I felt sorry for the poor folks who lived and worked there. Wouldn’t it be great if these smog-belching, mercury-dumping factories were shut down? But then… Hold on here! I read books, magazines, catalogues. I use printer paper, paper towels, tissues, toilet paper… On second thought, keep on spewing, guys. (Try to contain the mercury, though.)

This morning I went into the kitchen and made myself a cup of coffee, which came from plantations in South America, harvested by laborers there and shipped here by boat. The beans are then roasted and packaged in Canadian factories – in foil packages made in other factories – then trucked to my local supermarket. I may grumble about pollution from factories, but this might seem hypocritical if I’m the one buying their products.

I spread my toast with margarine made from canola oil (once commonly known as rapeseed oil.) I know something about canola – it’s grown in the fields around us. In the spring our water pressure goes through some dips during seeding as our farmer neighbor fills his sprayer in preparation for seeding. Then he gets into his factory-made, fuel-consuming tractor and roars off to seed his grain.

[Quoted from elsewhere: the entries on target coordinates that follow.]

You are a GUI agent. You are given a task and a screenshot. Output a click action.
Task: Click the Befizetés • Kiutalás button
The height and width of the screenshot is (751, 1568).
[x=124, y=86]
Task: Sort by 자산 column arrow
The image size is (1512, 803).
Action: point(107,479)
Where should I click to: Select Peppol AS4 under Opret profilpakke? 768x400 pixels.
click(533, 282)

To get good crops, and thus feed the world, farmers may use fertilizers, pre- and post-emergent herbicides, insecticides. In the case of canola, the use of desiccants at harvest is common. I like to wear cotton, but I understand cotton’s a heavily insecticide-sprayed crop. I am concerned about the effects of all these chemicals on our poor old Earth, but I also want to eat and wear clothes. And growers want to earn a living. So what’s the answer?

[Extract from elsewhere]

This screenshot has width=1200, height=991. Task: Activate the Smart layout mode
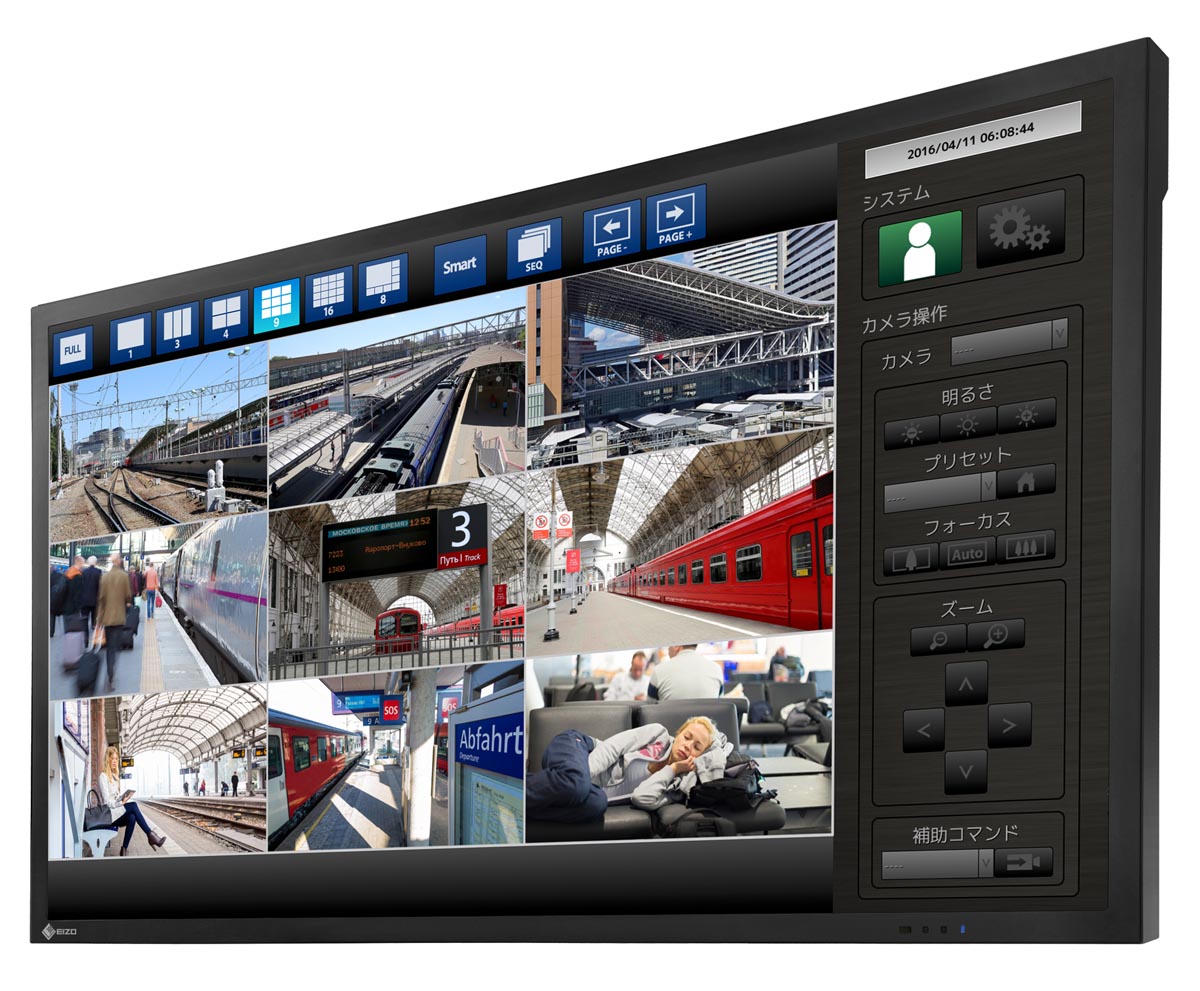pos(460,269)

One day shortly after a power outage here, I was talking with a friend in Kitchener-Waterloo, Ontario and we discussed how we’d ever survive without electricity. She assured we that we could if we had to – we just would. “But how?” I asked. She answered, “We’d just have to leave the city and go back to the land.” And I thought, You don’t know what you’re saying!

“Think of the hundreds of seniors in your apartment building alone,” I told her. “And the millions of people in your city. Our lives are built on having a reliable source of power. Heating, air-conditioning, traffic control, gas pumps, street lights, water purification and circulation, all depend on power. You just can’t move city dwellers back into the woods, have them build log cabins and expect they’ll survive.”

The fact is, without a fairly steady power supply millions of people across our country would die. Sorry about the pollution, but keep those hydro-electric generators running, churning out power.

When I read fellow blogger Judy D-B’s response to this prompt, mainly the lines about “…the factories smudging the skies with their waste…,” I had to admit my guilt. Paper mills, cotton mills, steel mills – I buy the products of these factories. I use planes that probably pollute the atmosphere. Why, if it were a free trip I might even like to check out one of those fuel-guzzling, pollution-generating behemoths a.k.a an ocean liner. (Just once.)

I can do without flyers, go totally to e-mail, cut back on my purchases. But at our age, I hope we never have to go back to a log cabin in the bush, use candles or kerosine lamps, pump water from a well, chop firewood, wrap up in lots of blankets in winter, hitch the horses to go to town, or use an outdoor biffy where autumn leaves serve as T.P. What about you? Are you willing to give up cell phones, travel, new clothes and paper products in order to save the environment?

Because we seem to really like the life we have now, I don’t see any end to growing practices or factories. (And I really don’t support shutting down factories here, putting our own people out of work because pollution controls are too costly, then buying from countries that produce cheap goods because they ignore pollution issues.)

I do want to be aware, to curb my hunger for “the latest” and not be wasteful. But I don’t see many options, so in the end I go with common sense and have probably inured myself somewhat to how the earth suffers for my sake. As the saying goes…

“Lord, grant me the serenity to accept the things I cannot change, the courage to change the things I can change, and the wisdom to know the difference.”